Best of the best still make mistakes

President-elect Biden has started to name his national security team: Tony Blinken as Secretary of State, Jake Sullivan as National Security Advisor, Avril Haines as Director of National Intelligence, Linda Thomas-Greenfield as UN Ambassador. Not clear what is holding up Secretary of Defense, but it is likely to be of the same ilk: these are rational, disciplined people with deep experience well-known and well-accepted throughout the foreign policy establishment in Washington. All worked in the Obama Administration.

And all have made their share of mistakes. Tony has admitted to mistakes in Syria. I’d say the withdrawal from Iraq in 2011 was done with insufficient political preparation. I remember briefing Jake at one point on Libya, underlining that the Administration needed to be ready for a major post-Qaddafi state-building effort. That didn’t happen. My one interaction with Avril Haines was more felicitous, as I agreed with much of what she said. I don’t know Ambassador Thomas-Greenfield, but I’m sure she like the others has had her share of bad moments. You can’t have a 35-year Foreign Service career without making a few mistakes, some of which might turn out to be big.

But in the aftermath of Donald Trump, we don’t need perfect to make gigantic improvements. His Administration has been a disaster for America’s role in the world. He offended most of our European allies as well as all of Africa, China defeated him in the tariff war and attracted most of Asia to join its free trade circle, he has pulled the rug out from under his own able negotiator in Afghanistan and weakened the US in Iraq, and Russian President Putin is smiling all the way to the Kremlin about America’s withdrawal from important arms control agreements.

Any decision that rises to the top level in the US government is difficult in one way or another. So this new team will no doubt make its share of mistakes after it takes office in January.
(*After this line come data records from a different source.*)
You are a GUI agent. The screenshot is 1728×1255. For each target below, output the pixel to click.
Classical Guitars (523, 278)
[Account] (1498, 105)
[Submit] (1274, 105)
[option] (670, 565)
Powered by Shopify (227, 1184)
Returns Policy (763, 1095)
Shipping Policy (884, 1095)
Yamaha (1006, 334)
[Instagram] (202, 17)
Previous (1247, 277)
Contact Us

But they will be disciplined, not erratic, deliberative rather than impulsive, knowledgeable rather than abysmally ignorant, rational rather than biased. They will draw on a lot of expertise both inside the American bureaucracy and outside, in this country and abroad. They will consult with allies but be prepared to lead on the main issues of our time, including the China challenge, Russia’s roguish behavior, the reality of climate change, and the need to maintain strategic arms controls.

There is of course the risk among people who know each other well and have worked together previously of group-think. But I can tell you from having testified in front of Senator Biden a number of times that he is not inclined in that direction. He asks probing questions and doesn’t accept pat answers. He too has made mistakes: he believed George W. Bush when the President said he needed a war powers resolution to make Saddam Hussein back down and not in order to go to war in Iraq. But that is a far cry from deciding to ignore a deadly virus that then kills hundreds of thousands of Americans.

Jake and Tony are committed to a foreign policy that more constructively and visibly benefits middle class Americans. That to me is a worthy perspective. They will surely make mistakes along the way, but regaining popular support has to be one of the first priorities after the calamitous ruin of MAGA, which turned quickly into make America generally alone. One of my correspondents suggested Biden should just aim for MASA: make America serious again. The national security team he is assembling certainly fits that objective.